▶ What to work on:
Would it be possible to copy exactly the lines from the one containing "Given: Select the 撕裂攻击 raised fist icon" to the end of the entries, including both and nothing else?

▶ Given information:
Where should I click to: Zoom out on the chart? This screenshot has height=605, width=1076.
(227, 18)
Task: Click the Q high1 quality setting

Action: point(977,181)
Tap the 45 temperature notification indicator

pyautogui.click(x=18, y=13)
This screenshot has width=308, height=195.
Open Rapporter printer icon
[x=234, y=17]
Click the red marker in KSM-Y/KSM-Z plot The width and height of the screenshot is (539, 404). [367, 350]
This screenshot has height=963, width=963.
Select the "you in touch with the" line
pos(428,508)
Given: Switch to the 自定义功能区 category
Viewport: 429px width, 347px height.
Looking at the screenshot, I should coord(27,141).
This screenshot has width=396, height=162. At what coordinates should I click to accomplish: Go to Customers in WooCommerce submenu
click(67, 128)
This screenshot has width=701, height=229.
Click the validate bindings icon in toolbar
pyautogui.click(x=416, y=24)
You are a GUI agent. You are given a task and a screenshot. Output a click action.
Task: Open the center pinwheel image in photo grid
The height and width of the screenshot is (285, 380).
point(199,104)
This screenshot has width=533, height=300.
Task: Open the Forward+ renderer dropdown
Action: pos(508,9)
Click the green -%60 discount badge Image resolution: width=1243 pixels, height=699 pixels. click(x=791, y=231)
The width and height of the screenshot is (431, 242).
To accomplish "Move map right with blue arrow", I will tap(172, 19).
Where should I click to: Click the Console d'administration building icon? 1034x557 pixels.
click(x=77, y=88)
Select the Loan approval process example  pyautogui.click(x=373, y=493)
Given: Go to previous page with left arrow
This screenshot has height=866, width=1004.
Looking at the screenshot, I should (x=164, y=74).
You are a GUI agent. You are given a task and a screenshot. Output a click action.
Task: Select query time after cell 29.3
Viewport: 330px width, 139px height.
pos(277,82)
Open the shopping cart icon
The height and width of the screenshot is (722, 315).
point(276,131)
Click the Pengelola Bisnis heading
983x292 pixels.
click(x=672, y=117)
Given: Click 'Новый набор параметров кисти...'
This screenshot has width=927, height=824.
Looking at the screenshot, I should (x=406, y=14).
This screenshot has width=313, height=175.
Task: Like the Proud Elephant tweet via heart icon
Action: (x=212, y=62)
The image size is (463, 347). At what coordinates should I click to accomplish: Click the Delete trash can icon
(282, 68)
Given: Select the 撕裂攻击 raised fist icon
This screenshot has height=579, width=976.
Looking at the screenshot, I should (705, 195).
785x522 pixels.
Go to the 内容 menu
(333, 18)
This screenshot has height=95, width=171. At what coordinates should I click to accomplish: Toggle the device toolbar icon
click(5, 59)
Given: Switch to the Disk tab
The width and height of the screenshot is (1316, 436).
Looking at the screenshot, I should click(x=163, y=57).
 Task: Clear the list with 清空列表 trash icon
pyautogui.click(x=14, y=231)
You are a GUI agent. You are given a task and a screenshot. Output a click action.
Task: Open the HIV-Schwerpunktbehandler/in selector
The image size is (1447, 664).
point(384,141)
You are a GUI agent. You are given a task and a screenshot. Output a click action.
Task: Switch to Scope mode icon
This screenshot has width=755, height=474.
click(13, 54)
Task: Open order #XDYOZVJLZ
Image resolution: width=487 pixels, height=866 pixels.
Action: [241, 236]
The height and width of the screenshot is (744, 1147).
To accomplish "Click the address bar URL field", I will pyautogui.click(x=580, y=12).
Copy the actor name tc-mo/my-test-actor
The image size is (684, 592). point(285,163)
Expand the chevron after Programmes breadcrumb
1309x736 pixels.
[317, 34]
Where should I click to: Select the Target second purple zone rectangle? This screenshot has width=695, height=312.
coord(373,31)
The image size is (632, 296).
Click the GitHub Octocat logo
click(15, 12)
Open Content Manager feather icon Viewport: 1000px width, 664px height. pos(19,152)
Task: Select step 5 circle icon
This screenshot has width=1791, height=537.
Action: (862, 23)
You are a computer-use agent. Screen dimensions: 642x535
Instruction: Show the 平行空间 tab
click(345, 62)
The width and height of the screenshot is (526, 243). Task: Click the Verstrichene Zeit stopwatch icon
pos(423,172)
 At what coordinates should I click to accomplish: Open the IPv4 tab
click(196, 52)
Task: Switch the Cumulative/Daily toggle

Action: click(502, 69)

▶ Response area:
Given: Select the 撕裂攻击 raised fist icon
This screenshot has height=579, width=976.
Looking at the screenshot, I should (705, 195).
785x522 pixels.
Go to the 内容 menu
(333, 18)
This screenshot has height=95, width=171. At what coordinates should I click to accomplish: Toggle the device toolbar icon
click(5, 59)
Given: Switch to the Disk tab
The width and height of the screenshot is (1316, 436).
Looking at the screenshot, I should click(x=163, y=57).
 Task: Clear the list with 清空列表 trash icon
pyautogui.click(x=14, y=231)
You are a GUI agent. You are given a task and a screenshot. Output a click action.
Task: Open the HIV-Schwerpunktbehandler/in selector
The image size is (1447, 664).
point(384,141)
You are a GUI agent. You are given a task and a screenshot. Output a click action.
Task: Switch to Scope mode icon
This screenshot has width=755, height=474.
click(13, 54)
Task: Open order #XDYOZVJLZ
Image resolution: width=487 pixels, height=866 pixels.
Action: [241, 236]
The height and width of the screenshot is (744, 1147).
To accomplish "Click the address bar URL field", I will pyautogui.click(x=580, y=12).
Copy the actor name tc-mo/my-test-actor
The image size is (684, 592). point(285,163)
Expand the chevron after Programmes breadcrumb
1309x736 pixels.
[317, 34]
Where should I click to: Select the Target second purple zone rectangle? This screenshot has width=695, height=312.
coord(373,31)
The image size is (632, 296).
Click the GitHub Octocat logo
click(15, 12)
Open Content Manager feather icon Viewport: 1000px width, 664px height. pos(19,152)
Task: Select step 5 circle icon
This screenshot has width=1791, height=537.
Action: (862, 23)
You are a computer-use agent. Screen dimensions: 642x535
Instruction: Show the 平行空间 tab
click(345, 62)
The width and height of the screenshot is (526, 243). Task: Click the Verstrichene Zeit stopwatch icon
pos(423,172)
 At what coordinates should I click to accomplish: Open the IPv4 tab
click(196, 52)
Task: Switch the Cumulative/Daily toggle

Action: click(502, 69)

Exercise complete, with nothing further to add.